WHAT THE TASK ASKS
Report every line of the records that contains the word "agent".

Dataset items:
——————————

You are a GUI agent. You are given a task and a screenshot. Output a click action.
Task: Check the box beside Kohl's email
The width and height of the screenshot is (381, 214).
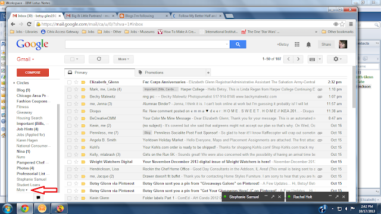pos(69,147)
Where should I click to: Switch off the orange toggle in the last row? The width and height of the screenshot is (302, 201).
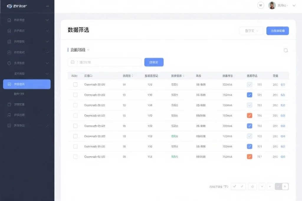click(x=250, y=156)
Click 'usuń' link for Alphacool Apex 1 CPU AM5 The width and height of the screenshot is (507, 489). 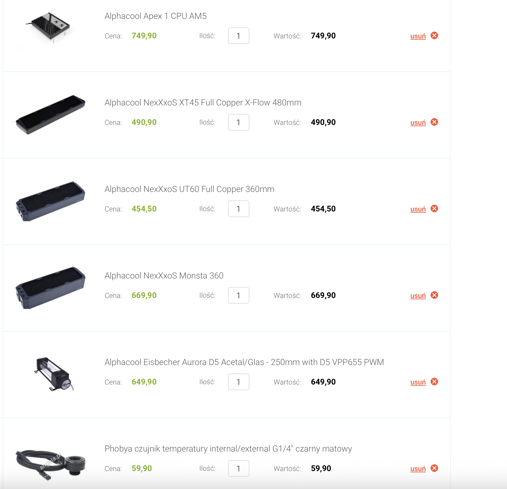pos(418,36)
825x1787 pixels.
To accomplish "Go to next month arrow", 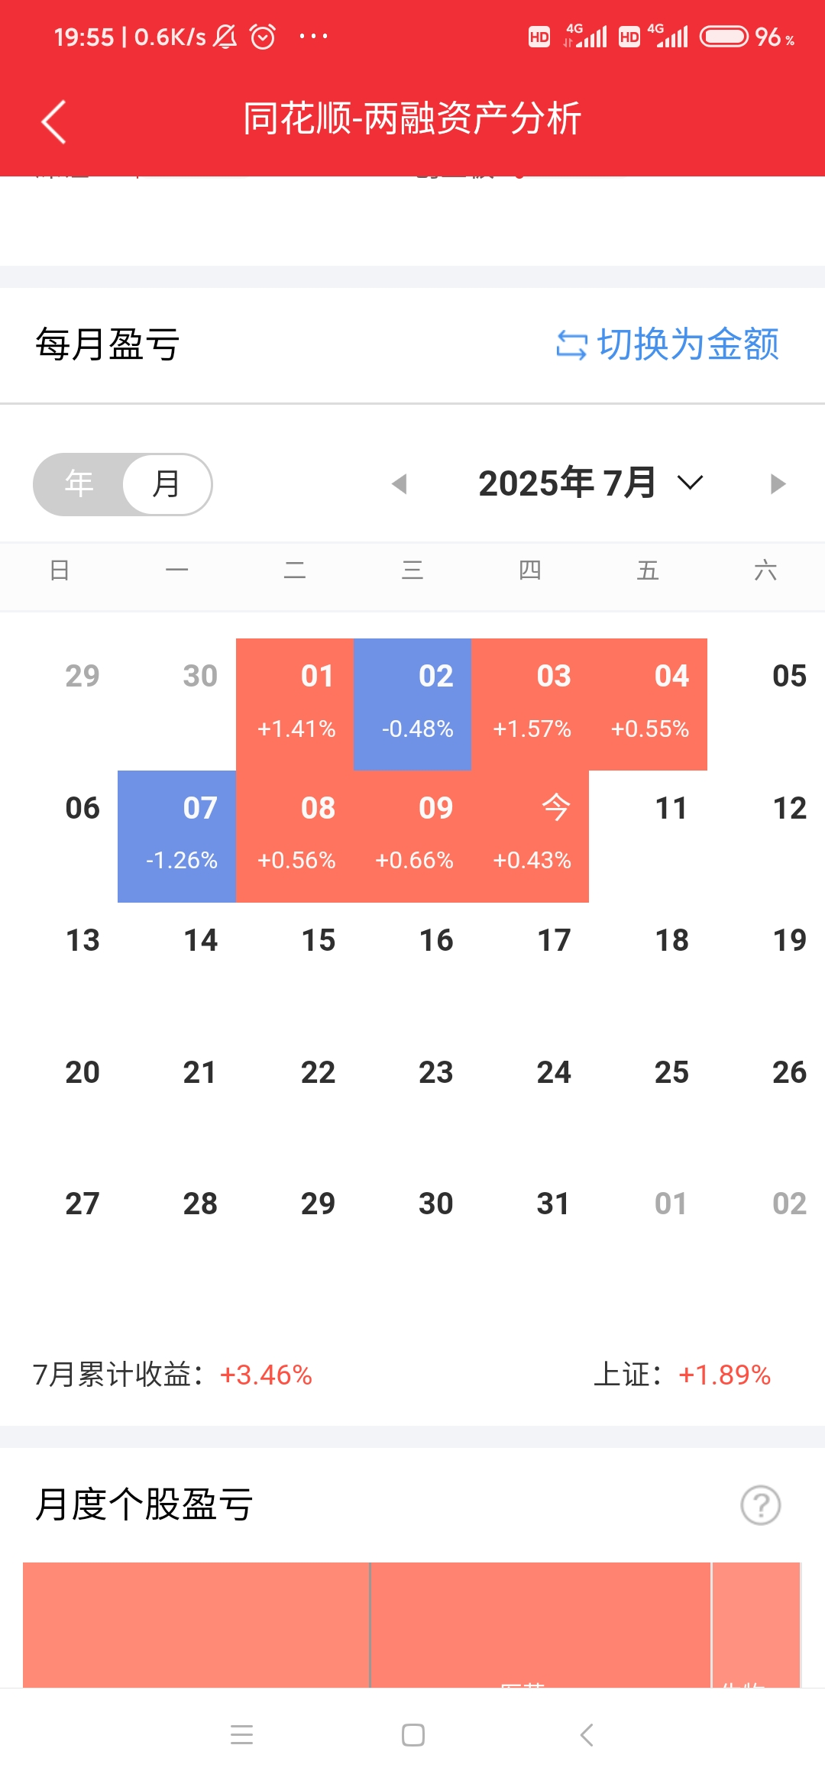I will click(778, 484).
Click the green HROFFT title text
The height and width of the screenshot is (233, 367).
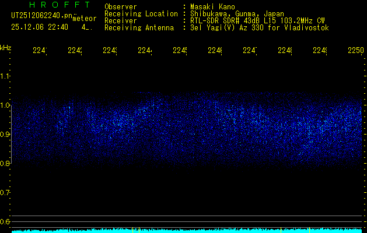tap(60, 5)
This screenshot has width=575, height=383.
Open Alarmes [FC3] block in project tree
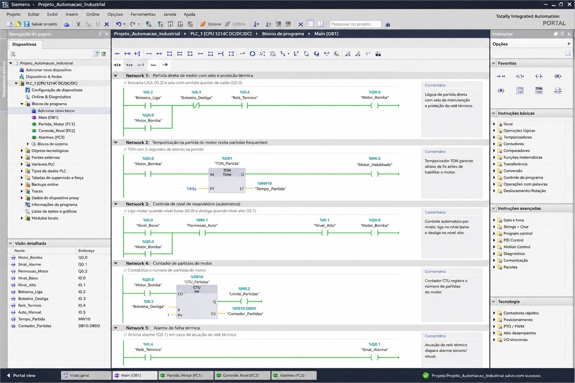tap(51, 137)
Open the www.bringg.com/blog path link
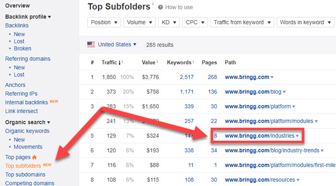336x186 pixels. click(x=253, y=92)
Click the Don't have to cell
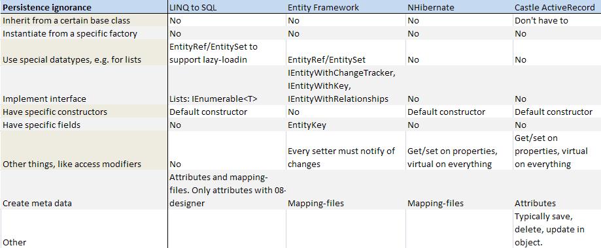This screenshot has width=601, height=248. (557, 20)
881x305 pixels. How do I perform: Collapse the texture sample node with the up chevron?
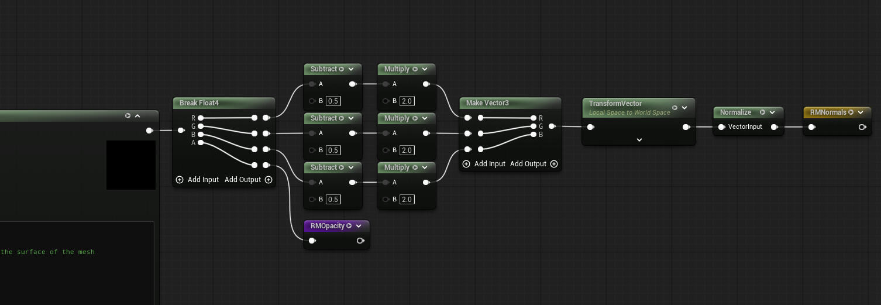point(137,116)
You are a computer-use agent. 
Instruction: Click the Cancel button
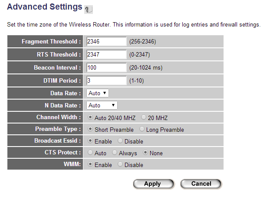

——————————

EXERCISE ANSWER
You are a GUI agent. You are given a task and a screenshot. Output a click action.
You are a computer-use agent. 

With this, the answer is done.